As the stretcher came crashing through the double doors and the Emergency responders started to bark out the answers the doctors questions the gravity of this young man danger became clear to me. He was dying. He had suffered cardiac arrest in the ambulance and they had only managed to get a faint heartbeat back. The blood that he had lost from his wounds was everywhere and the stench of stale blood was beginning to over power the sterile hospital smell. Then within seconds the machines were going off and his heart stopped. The doctors and nurses descended into action on him like a well practiced ballet - beautifully and with such rhythm they worked on bringing life back to this young man. And as I watched in the stillness praying for God's will to be done, I heard a familiar sound that gave me goose bumps: the crack of bones, and not just knuckles, but this young mans ribs were being opened and within a blink the head doctor was pumping a heart in his hands. As his hand opened and closed the machines started to beep and measure a heart beat. They rushed the young man down for surgery, leaving the evidence of blood in the space for the bed. I was left bewildered and in awe.

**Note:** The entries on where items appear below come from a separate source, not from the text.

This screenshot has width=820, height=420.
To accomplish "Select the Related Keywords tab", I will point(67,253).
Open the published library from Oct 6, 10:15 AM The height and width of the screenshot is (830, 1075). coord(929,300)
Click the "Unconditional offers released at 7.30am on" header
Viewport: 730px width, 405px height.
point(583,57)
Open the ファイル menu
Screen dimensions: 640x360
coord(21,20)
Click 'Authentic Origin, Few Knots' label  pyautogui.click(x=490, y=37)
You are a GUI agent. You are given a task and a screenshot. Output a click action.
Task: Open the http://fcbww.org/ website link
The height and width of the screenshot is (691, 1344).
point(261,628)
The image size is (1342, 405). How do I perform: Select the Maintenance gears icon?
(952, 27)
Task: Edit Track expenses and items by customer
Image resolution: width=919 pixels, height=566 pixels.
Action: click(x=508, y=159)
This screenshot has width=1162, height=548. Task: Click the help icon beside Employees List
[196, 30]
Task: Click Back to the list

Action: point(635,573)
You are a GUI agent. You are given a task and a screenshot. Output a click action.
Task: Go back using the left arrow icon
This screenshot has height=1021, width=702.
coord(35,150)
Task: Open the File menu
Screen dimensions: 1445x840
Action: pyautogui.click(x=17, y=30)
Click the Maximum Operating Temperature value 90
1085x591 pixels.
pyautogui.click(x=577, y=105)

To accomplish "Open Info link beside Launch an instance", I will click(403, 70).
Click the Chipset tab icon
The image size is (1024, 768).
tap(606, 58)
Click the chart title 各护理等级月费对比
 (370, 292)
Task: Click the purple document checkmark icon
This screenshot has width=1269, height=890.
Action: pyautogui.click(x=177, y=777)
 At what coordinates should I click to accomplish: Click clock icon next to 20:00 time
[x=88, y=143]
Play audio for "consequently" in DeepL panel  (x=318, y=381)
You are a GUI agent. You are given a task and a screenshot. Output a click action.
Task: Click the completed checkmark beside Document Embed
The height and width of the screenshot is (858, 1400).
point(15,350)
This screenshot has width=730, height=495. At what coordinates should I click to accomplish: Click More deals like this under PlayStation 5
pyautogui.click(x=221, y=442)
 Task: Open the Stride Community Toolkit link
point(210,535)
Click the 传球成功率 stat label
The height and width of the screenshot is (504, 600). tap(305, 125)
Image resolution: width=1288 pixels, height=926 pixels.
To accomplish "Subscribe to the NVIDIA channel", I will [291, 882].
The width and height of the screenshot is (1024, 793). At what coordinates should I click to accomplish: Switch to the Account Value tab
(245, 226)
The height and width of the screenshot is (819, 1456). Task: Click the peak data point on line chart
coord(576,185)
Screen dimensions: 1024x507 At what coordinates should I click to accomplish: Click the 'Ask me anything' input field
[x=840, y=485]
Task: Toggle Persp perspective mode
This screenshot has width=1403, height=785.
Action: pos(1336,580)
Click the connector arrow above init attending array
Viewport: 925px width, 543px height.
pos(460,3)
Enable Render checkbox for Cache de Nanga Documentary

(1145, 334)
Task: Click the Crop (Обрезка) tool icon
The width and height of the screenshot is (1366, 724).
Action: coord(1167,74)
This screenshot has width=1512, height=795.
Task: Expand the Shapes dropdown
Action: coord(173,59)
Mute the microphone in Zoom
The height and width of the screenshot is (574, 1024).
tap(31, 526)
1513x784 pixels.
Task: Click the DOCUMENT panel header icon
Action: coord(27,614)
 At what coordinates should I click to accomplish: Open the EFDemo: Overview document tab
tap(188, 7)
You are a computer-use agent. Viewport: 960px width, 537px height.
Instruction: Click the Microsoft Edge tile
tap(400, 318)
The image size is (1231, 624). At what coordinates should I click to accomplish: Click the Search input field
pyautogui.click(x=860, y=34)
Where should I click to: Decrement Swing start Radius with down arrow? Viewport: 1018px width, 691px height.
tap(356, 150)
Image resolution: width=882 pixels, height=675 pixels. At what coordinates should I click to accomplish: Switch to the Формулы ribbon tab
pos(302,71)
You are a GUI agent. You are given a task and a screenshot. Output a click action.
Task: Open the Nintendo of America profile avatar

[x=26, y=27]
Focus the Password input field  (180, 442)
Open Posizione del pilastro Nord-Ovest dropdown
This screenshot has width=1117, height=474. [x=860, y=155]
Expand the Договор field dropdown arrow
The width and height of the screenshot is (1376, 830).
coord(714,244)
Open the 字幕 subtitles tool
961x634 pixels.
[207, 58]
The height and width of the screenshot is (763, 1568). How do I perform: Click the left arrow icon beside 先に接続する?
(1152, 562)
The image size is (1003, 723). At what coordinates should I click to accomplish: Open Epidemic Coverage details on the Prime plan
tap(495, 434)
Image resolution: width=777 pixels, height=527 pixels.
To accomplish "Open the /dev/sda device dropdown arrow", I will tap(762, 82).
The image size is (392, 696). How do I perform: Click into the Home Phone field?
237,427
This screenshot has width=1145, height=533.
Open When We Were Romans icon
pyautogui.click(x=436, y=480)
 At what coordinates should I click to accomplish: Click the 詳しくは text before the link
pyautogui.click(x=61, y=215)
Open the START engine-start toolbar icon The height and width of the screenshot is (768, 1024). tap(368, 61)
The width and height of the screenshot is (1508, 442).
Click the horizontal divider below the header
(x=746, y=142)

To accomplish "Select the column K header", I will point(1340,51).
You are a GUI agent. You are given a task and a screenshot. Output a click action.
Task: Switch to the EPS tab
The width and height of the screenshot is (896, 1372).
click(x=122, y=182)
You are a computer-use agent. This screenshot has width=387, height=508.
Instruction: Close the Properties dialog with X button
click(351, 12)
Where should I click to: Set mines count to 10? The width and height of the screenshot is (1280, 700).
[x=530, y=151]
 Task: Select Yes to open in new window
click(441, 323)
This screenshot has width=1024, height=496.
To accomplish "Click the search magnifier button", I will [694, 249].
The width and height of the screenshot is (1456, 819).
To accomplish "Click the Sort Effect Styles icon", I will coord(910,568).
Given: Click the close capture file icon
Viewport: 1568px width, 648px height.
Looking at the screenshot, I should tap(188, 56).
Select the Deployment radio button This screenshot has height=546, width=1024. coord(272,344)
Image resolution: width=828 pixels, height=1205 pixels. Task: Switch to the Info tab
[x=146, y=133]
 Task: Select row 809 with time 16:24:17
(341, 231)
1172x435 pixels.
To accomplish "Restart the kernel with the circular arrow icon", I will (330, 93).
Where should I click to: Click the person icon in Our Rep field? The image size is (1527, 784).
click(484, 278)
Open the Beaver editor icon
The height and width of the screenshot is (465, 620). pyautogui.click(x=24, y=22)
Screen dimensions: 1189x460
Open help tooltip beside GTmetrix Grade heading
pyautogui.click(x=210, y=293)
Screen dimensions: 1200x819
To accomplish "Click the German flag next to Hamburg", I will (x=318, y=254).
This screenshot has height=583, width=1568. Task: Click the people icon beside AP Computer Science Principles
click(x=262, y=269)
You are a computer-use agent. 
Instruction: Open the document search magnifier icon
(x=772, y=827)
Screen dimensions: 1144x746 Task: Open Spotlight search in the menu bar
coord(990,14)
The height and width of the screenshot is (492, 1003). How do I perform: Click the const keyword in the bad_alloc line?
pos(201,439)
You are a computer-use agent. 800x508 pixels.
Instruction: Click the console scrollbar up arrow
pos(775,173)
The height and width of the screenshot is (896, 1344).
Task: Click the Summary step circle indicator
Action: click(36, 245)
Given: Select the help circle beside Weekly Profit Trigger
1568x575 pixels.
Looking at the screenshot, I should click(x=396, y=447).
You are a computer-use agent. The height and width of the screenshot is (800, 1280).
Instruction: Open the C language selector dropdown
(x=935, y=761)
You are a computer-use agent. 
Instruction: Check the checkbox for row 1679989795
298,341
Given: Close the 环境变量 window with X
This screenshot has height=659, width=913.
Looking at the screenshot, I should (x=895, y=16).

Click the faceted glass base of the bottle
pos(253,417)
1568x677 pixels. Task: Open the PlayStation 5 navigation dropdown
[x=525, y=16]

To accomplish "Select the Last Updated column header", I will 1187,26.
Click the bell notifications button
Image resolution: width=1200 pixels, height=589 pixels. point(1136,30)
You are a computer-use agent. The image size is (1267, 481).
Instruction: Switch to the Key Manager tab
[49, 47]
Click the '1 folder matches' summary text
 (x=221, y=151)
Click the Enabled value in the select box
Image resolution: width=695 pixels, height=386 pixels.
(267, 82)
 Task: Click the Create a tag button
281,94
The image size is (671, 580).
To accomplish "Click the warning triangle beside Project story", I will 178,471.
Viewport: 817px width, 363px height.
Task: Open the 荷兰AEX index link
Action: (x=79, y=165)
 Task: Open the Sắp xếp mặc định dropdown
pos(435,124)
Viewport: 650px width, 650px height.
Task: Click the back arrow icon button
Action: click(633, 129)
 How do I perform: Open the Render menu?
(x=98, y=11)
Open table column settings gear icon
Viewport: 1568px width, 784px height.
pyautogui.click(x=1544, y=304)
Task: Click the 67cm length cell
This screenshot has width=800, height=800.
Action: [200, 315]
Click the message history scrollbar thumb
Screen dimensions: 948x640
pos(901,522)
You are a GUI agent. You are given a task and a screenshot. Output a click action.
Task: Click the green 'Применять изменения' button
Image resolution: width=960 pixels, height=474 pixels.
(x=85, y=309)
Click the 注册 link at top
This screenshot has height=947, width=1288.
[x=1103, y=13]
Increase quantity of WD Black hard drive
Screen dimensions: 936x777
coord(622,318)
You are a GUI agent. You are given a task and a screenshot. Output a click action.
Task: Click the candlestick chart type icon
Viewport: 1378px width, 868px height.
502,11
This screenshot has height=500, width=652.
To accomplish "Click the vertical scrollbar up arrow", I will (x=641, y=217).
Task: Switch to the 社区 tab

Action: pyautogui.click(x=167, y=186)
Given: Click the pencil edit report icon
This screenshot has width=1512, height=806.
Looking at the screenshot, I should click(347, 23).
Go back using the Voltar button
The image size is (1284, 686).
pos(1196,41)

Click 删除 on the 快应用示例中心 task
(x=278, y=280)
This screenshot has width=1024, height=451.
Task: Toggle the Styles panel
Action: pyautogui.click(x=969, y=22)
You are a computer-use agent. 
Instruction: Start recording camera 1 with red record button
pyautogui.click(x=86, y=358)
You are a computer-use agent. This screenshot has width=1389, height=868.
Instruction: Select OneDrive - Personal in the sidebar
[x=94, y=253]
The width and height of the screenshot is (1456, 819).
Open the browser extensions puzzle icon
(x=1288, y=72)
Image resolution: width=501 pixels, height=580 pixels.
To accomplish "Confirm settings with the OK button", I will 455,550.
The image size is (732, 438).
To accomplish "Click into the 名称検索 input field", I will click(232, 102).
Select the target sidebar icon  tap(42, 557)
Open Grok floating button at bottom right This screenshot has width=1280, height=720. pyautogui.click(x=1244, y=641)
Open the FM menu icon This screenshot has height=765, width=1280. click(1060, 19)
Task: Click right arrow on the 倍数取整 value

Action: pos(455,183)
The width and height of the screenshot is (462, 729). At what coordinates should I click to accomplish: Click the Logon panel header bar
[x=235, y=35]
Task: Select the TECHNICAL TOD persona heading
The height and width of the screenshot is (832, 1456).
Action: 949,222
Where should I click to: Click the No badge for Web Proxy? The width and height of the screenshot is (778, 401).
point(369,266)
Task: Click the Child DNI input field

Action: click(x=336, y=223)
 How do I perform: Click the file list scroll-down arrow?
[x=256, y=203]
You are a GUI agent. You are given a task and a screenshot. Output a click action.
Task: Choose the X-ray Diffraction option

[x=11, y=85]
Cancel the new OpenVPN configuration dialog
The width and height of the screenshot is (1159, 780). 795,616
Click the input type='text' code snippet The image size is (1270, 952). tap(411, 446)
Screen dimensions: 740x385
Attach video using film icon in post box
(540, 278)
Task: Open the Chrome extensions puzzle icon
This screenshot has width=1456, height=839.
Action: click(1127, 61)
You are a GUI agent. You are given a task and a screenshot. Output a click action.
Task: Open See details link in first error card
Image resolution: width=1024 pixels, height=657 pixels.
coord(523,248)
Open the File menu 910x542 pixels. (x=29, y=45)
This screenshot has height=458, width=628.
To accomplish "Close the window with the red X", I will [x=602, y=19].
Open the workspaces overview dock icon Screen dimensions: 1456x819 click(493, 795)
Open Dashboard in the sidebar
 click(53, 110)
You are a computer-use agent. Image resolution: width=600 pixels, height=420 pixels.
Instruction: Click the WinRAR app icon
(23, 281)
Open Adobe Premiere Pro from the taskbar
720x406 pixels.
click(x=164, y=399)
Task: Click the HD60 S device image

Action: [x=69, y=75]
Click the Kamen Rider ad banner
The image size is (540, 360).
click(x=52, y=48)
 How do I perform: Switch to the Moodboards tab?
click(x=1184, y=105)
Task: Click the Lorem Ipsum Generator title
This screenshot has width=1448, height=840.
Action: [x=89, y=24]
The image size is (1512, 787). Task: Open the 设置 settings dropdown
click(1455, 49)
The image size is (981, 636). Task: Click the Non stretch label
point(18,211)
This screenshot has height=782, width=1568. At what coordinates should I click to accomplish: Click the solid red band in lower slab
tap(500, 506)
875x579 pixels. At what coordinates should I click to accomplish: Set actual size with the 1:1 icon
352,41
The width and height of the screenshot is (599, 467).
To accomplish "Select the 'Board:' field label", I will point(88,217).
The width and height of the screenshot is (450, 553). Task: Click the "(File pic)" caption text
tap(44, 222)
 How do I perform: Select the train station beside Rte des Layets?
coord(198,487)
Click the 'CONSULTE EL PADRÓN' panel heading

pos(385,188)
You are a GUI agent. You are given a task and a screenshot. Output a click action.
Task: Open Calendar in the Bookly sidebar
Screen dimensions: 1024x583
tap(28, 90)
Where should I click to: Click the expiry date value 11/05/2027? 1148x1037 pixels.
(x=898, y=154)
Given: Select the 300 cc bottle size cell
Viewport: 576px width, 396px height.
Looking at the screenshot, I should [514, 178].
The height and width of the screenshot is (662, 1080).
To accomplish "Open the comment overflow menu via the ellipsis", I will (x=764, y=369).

He did die in surgery and as the rest of the night began to unfold the picture of his life became more uncertain. Who was this 19 year old and how did he get to the point of being in our emergency department?
There were a lot of assumptions being made and a lot of judgments being passed out. And the reality for me is that some things still remain very uncertain about thus kid and will never be solved. If only I could have know what happen that night and where things went so wrong - but I will not.
You see we can't walk in someone else's shoes. No one experiences life the same way as another - except maybe identical twins. But the realities of our own life very much depend on the our own interpretations and on how we see things. Had I only heard about that extent to which the doctors tried to save this young man, holding and pumping his heart with their hands I would perhaps not have believed it, or perhaps not been as impacted.
We make a lot of assumptions when we don't consider the shoes that the other is wearing. And in the end we usually hurt them more then we help. But you see what has always been the lesson out of my story, is that before the judgment started - everything possible happened to help save this young kid. It didn't matter what had brought him into the hospital he was going to get the VERY best treatment and given the best chance for survival.
Too often we just assume to know what it is like for another person, even if they have shared their story. Too often we just assume and dish out judgment before first offering our best.
Let us offer first our best - the LOVE that God commands. Let us first offer our Christian selves showing and demonstrating the very best of our own Christian morals before we begin to assume that we know what it is like to walk in their shoes and before we dish out judgment on people lives who we often only see a short glimpse of.